5日、福岡市博多区で、国際協力NGOフリーピース(岩本達夫会長)の主催による4月の統一地方選に伴う公開討論会が開かれた。フリーピースは、立候補を予定している新人を対象に参加を呼びかけ、これに応じた5名が討論を行なった。
今回参加したのは、県議候補予定者からみんなの党公認(博多区)の会社経営・岩本壮一郎氏(30)、市議候補予定者から無所属(早良区)の塾講師・飯野健二氏(49)、みんなの党推薦(博多区)の会社員・平石洋介氏(34)、無所属(南区)の元会社員・本山貴春氏(28)、無所属(中央区)の主婦・加藤じゅん氏(44)。
討論は、「福岡経済の活性化」、「福祉政策」、「公費の削減」などの3つをテーマにパネリストがそれぞれの主張を述べ、それをもとに互いに質疑応答を行なうかたちで行なわれた。
<人工島活用をめぐり議論が白熱>
最初のテーマであった「福岡経済の活性化」については、岩本氏「若者の起業支援による支店経済からの脱却」、飯野氏「人工島(アイランドシティ)に日本の人気漫画のテーマパークを建設といった観光の目的地作り」、本山氏「規制緩和・特区申請による環境整備をし、行政福岡の誇る飲食サービス業にコンテンツ産業を加えた新産業を創出する」、平石氏「メンテナンス(補修)の公共工事を増やす失業対策」など、さまざまな主張を述べた(加藤氏は遅れての参加のため、最初の議題には未参加)。
質疑応答は人工島の活用について。飯野氏「第3セクターではなく民間主導で行なう。これまで市議会のチェック機能が働いていないことは問題だ」、本山氏「人工島事業は、バブル時代に始まった官僚主導の象徴」とする意見に対し、岩本氏「人口減少を前提に新しいものを考えるべき、政策によって方向性を与えなければならない」といった内容で議論が白熱した。
<議員報酬削減は必要>
一方、「福祉政策」では、地域コミュニティーを活用した「お金をかけずにできる福祉」(岩本氏)という内容でおおむね一致。この議題から参加した加藤氏は、質疑応答で「保育経験のあるお年寄りを活用し、公民館で待機児童を預かる」といったアイデアを披露した。
最後のテーマである公費削減においては、岩本氏「削減は財政再建の手段として行なうべき。成果給制度の導入、効率化を図ったうえで総人件費の2割カットおよび議員報酬の3割カット」、飯野氏「職員意識の改革とメリハリのある予算」、本山氏「評価制度は教職員から始めて実績を作る」、平石氏「議員はボランティア」、加藤氏「議員報酬は半分に、必要経費をプラス」といった意見が出された。
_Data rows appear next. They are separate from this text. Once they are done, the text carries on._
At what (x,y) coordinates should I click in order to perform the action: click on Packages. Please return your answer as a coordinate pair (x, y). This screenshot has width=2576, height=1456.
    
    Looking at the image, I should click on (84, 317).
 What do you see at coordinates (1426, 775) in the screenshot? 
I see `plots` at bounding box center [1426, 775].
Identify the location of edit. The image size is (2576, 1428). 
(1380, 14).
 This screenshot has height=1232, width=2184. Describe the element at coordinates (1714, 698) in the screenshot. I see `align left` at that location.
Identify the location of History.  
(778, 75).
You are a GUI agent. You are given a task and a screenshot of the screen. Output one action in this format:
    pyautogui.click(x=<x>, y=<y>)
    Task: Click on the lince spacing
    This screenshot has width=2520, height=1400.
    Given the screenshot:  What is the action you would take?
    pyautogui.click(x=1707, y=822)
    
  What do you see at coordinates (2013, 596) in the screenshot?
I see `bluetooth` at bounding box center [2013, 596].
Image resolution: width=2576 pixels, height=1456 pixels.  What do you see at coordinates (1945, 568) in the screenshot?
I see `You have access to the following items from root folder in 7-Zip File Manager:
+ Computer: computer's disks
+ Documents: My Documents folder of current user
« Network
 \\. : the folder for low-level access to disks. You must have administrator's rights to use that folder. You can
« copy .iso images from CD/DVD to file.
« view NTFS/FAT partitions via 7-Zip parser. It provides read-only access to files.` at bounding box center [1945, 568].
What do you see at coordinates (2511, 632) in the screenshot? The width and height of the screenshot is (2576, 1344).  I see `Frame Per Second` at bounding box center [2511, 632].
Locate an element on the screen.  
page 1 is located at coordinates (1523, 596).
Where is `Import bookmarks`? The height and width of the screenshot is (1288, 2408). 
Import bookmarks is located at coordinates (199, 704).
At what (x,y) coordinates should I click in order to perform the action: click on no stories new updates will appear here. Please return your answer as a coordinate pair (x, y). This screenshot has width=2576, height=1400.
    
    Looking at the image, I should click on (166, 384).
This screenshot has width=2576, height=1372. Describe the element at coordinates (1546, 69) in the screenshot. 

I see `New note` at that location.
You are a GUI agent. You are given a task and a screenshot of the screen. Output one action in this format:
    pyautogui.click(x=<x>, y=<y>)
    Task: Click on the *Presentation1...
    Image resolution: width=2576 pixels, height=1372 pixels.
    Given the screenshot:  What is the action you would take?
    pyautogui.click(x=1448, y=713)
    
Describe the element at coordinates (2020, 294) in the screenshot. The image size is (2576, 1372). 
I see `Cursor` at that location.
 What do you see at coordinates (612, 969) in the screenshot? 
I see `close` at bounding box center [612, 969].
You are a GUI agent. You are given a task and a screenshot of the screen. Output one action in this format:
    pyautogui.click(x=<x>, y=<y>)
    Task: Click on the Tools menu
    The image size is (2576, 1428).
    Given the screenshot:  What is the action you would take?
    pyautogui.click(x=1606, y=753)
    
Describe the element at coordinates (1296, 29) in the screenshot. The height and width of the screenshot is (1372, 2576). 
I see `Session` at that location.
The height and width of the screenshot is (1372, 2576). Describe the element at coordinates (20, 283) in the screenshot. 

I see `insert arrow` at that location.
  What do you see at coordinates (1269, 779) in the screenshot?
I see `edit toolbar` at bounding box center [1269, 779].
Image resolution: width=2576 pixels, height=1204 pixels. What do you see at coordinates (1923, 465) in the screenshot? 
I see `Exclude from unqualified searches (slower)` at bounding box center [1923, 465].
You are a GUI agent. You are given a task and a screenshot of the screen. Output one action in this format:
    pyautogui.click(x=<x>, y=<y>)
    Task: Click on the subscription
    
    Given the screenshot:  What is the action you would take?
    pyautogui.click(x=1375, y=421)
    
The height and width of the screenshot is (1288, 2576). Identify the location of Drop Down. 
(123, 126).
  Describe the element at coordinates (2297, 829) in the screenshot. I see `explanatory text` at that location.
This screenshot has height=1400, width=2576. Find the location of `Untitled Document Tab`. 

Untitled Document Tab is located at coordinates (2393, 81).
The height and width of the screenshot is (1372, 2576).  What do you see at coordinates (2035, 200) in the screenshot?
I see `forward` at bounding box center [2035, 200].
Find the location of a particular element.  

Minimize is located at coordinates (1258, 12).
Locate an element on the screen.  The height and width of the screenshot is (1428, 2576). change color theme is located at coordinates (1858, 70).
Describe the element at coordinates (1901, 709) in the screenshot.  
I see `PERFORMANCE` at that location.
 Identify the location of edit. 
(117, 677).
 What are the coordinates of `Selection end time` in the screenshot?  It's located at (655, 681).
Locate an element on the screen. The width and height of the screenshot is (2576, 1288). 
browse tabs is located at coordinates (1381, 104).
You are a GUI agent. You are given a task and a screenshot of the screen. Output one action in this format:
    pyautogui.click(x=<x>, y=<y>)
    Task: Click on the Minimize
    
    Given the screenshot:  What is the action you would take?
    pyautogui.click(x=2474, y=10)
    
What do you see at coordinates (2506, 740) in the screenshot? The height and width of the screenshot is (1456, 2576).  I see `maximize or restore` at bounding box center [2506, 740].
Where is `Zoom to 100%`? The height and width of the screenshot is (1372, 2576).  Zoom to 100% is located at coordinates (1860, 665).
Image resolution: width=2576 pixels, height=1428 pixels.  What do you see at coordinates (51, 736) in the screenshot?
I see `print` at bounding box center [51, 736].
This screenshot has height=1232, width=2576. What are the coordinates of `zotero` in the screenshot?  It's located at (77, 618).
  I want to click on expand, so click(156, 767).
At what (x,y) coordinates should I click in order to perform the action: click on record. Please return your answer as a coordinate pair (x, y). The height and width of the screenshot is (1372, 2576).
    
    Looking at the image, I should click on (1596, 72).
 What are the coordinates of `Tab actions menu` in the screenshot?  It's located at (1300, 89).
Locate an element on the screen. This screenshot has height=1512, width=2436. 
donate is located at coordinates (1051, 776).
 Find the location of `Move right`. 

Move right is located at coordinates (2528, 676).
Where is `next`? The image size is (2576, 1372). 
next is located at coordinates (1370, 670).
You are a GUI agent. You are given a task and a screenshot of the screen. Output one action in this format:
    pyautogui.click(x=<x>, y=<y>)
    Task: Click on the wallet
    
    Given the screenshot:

議員報酬の削減に関しては、すべてのパネリストが共通して行なうべきとの考えをもっていた。
その後、会場からパネリストへの質問が行なわれた。筆者からの「政務調査費の使途基準を自分たちで決めてきた現職議員も残る議会で、どのようにして変えていくのか」との問いに、岩本氏・飯野氏「ブログなどで情報を発信し、世論を形成」、本山氏「民間有識者による第三者監査機関の設置と、自ら率先して政務調査費の中身をウェブサイトで公開」と回答。平石氏と加藤氏もこれらに賛同した。
各区で大多数が立候補する統一地方選の特色上、市長選や知事選とは違って公開討論会が開かれる機会はほとんどない。しかし、有権者の選挙に対する関心を高め、中身の異なる候補者の主張を知るうえでは、討論会は良い機会である。今後、より質の高い政治家を生み出していくためにも、公開討論会を選挙制度の一環として導入すべきではないだろうか。